→ STUDY TEXT:
—————

Time periods 4. The regulated person concerned must provide the offer document to clients or potential clients within a reasonable period before the closing date of the offer to enable the clients or potential clients to make informed decisions.
Disclosures 5. (1) If the issuer or any person that controls the issuer is an affiliate or associate of the regulated person concerned, the regulated person concerned must disclose the relationship between the regulated person and the issuer or the person. (2) In addition to any relationship between the issuer or a person that controls the issuer and the regulated person described in sub-clause 2(n), the regulated person must identify and disclose to the client or potential client any other conflicts of interest that exist or that might arise between the regulated person and the issuer or between the regulated person and the client or potential client, as a result of the offer of the securities to the client or potential client. (3) The regulated person must inform the client or potential client whether, in the opinion of the regulated person, the securities are a suitable investment given the investment needs and objectives, the financial circumstances and the risk tolerance of the client or potential client. (4) The issuer must ensure that the regulated person provides the offer documents to clients or potential clients and that the offer documents: (a) contain material disclosures to enable clients or potential clients to make informed decisions; (b) contain information that is not misleading in a material respect or that is calculated to be manipulative or deceptive;
8 (c) are truthful, fair and in plain language as may be provided in any Standard issued by NAMFISA; (d) do not contain a statement, promise or forecast which is not factual or constitutes a misrepresentation in the circumstances under which these are made; (e) are not based on matters which are extraneous to the contents of the offer document; (f) state the time limit for the validity of the offer documents; (g) include the memorandum of articles and association of the issuer; (h) include the listing approval by a registered exchange or a foreign exchange, if any; and (i) include a copy of the trust deed relating to debentures issued or proposed to be issued.

—————

→ INFORMATION PROVIDED:

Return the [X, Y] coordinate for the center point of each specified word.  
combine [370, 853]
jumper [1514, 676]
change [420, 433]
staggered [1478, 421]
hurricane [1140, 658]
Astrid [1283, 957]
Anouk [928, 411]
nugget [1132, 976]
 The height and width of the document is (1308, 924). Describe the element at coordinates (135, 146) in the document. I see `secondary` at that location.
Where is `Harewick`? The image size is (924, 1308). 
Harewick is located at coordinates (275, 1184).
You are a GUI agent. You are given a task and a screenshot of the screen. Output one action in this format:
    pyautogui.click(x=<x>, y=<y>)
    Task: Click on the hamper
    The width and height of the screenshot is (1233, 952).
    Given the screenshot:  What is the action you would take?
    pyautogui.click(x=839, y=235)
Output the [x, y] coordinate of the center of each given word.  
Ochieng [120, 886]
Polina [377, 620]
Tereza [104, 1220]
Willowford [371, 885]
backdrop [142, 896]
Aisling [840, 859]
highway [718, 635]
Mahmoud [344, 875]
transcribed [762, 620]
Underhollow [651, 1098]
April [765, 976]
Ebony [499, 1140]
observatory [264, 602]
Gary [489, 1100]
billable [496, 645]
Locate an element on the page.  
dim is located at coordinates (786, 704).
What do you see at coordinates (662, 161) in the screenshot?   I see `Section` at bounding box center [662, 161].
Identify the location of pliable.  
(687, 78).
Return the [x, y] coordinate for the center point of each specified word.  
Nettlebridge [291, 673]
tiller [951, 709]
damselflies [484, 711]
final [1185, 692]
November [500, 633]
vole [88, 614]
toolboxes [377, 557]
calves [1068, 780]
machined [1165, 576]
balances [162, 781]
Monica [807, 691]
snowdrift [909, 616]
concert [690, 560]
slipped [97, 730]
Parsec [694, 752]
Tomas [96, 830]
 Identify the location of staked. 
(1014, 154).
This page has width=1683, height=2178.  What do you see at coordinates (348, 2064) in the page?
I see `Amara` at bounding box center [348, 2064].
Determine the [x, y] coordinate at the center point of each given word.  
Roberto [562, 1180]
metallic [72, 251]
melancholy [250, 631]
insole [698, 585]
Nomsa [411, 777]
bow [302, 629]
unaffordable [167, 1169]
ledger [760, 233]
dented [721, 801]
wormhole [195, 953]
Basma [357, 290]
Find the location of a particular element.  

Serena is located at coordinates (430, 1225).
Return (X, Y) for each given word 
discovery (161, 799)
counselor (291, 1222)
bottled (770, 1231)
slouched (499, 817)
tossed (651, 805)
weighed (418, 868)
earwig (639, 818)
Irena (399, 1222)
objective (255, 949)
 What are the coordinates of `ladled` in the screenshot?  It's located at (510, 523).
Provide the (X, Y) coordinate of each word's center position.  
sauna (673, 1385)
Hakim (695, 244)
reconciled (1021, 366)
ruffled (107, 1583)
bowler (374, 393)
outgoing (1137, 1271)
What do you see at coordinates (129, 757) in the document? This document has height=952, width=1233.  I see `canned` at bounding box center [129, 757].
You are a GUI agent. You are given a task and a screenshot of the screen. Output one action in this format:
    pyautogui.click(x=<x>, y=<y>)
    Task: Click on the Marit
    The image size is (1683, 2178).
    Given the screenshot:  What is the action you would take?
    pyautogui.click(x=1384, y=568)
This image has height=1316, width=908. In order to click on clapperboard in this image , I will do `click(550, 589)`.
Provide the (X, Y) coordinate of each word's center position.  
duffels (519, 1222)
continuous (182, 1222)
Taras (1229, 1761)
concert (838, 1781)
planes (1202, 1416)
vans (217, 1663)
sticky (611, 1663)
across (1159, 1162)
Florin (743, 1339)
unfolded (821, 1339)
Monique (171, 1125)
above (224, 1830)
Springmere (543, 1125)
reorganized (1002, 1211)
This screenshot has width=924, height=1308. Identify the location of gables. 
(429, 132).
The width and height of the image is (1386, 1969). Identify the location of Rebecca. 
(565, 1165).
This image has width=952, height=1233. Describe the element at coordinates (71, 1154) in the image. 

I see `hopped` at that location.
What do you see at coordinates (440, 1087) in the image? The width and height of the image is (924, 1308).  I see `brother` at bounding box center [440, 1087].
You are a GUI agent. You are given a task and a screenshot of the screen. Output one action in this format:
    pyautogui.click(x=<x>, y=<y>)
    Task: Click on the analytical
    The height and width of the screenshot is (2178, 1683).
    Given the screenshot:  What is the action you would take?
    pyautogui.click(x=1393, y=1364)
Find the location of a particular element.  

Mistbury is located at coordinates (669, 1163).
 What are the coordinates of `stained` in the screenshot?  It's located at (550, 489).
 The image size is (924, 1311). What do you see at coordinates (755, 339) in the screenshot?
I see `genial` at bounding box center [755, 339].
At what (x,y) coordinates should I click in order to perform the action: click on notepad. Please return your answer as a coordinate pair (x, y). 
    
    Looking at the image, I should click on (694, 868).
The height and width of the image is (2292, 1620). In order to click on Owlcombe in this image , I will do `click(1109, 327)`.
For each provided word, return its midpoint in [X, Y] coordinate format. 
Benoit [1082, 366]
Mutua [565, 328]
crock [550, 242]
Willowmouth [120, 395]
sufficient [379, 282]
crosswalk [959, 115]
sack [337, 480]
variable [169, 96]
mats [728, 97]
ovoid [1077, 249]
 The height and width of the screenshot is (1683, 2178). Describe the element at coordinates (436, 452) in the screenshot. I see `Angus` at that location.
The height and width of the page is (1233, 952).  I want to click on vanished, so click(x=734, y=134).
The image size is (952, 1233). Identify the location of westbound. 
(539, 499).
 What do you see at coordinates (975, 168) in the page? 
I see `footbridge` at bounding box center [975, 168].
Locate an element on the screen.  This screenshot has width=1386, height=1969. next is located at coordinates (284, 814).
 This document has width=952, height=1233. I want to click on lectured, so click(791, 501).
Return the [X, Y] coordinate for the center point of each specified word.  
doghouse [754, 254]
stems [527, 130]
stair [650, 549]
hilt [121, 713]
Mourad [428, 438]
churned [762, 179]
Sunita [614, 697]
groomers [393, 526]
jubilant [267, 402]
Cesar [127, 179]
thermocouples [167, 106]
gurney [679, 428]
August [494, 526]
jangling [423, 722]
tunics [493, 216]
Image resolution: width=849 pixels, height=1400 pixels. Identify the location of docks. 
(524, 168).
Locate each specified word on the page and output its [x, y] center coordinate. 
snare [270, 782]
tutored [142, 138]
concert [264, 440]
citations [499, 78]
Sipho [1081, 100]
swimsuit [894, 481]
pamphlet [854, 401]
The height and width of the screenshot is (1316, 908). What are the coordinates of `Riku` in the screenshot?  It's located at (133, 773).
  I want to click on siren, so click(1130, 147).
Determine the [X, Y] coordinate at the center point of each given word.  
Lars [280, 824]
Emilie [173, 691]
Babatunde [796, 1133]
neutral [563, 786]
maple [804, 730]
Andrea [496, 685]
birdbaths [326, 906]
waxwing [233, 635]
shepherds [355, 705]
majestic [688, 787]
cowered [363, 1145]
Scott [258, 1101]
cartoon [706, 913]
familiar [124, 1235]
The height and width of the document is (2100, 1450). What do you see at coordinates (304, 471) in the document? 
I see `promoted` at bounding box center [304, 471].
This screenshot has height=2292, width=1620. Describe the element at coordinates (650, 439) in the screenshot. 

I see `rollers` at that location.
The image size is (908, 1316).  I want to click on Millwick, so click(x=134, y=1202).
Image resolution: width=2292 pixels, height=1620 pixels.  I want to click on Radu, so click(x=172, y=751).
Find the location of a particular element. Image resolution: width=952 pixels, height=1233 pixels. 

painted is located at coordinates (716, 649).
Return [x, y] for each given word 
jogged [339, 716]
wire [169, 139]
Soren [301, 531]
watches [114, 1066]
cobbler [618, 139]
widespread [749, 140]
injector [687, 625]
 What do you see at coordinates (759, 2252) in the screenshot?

—————

→ ASSIGNED TASK 1: How would you translate this sentence from the securities offer rules into Spanish: "The regulated person concerned must provide the offer document to clients or potential clients within a reasonable period before the closing date of the offer to enable the clients or potential clients to make informed decisions."?
→ ASSIGNED TASK 2: Could you continue the securities offer rules from the point where they stop?
The records have nothing to do with the securities offer rules.

→ EXERCISE OUTPUT 1: La persona regulada en cuestión debe proporcionar el documento de oferta a los clientes o clientes potenciales dentro de un plazo razonable antes de la fecha de cierre de la oferta, a fin de que los clientes o clientes potenciales puedan tomar decisiones informadas.

→ EXERCISE OUTPUT 2:
(5) Where there are any material changes to the matters contained in an offer document, the regulated person must ensure that the changes are effected and that the clients or potential clients to whom an offer document was provided or is about to be provided are notified of these changes forthwith but in any event before the clients or potential clients are expected to make a decision. (6) The regulated person and the issuer must ensure that offer documents are in the public interest and enhance confidence in the capital markets. (7) NAMFISA may issue a directive to the regulated person concerned to take specified remedial action and may impose penalties, as prescribed by the Minister, for any contravention of this Standard.